地球全体ですら、情報が発達し一体化がすすんだいま、実はキリンヤガと五十歩百歩の状況に陥りつつあるのではないだろうか?いや、もっと狭くとらえて日本だけを「閉じた社会」を守ろうとする人工的な部族社会だととらえれば、作者の問題意識とさまざまベクトルで語られるこの連作短編集のいずれも現象として起こっているのではないだろうか?自殺の問題しかり、老年の問題しかり、群を抜いた異才の排除する風潮しかり。。。深読みしすぎだろうか?

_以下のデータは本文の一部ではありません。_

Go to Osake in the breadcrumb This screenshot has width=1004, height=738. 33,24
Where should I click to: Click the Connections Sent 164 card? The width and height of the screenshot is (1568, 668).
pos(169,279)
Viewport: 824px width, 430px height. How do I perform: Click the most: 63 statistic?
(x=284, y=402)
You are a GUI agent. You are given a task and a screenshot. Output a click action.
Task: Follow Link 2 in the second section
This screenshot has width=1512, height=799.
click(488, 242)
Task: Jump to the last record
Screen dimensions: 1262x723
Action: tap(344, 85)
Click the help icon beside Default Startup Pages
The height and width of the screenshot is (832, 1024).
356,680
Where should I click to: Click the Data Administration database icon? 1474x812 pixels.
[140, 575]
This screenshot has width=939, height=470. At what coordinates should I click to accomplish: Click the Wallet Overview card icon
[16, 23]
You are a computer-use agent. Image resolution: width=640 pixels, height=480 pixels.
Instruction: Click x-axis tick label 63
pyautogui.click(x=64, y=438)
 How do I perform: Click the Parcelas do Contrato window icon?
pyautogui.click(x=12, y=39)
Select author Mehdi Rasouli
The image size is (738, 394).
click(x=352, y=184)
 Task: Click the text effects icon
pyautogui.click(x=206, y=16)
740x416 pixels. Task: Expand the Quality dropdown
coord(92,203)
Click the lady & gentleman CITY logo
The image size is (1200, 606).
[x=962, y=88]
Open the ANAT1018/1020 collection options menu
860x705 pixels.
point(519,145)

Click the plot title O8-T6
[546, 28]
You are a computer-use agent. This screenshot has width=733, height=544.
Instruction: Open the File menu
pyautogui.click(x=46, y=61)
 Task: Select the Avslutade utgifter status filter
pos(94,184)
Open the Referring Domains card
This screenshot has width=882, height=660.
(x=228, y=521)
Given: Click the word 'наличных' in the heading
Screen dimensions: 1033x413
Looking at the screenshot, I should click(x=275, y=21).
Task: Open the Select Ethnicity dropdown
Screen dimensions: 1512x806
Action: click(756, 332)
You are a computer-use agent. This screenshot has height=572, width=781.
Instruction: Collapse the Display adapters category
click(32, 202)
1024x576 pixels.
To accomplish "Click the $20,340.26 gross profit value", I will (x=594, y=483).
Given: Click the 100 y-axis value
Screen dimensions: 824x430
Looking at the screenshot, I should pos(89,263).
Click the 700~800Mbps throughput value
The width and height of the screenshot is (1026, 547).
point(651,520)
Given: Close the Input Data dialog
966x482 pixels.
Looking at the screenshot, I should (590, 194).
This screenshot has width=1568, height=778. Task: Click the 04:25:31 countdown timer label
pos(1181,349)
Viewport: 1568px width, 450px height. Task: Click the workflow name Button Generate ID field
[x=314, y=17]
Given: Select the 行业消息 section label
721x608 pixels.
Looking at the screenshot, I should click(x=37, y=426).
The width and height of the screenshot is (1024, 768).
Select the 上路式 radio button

それでも、この作品がひさしぶりのSFの佳作であることに間違いない。私は、この作品全般にただようもの悲しさがすきだ。
■追記
Danさんが本書の書評を書いておられるのでR。一日にこんなに何度もトラバするときらわれるのでR。
そう、確かにコリバが抱える悩みは私自身の悩みでもある。寓話は現実を残酷なまでに私たちにつきつけるのだ。
その意味では、いまだに私は「峠」の呪縛から逃れられていない。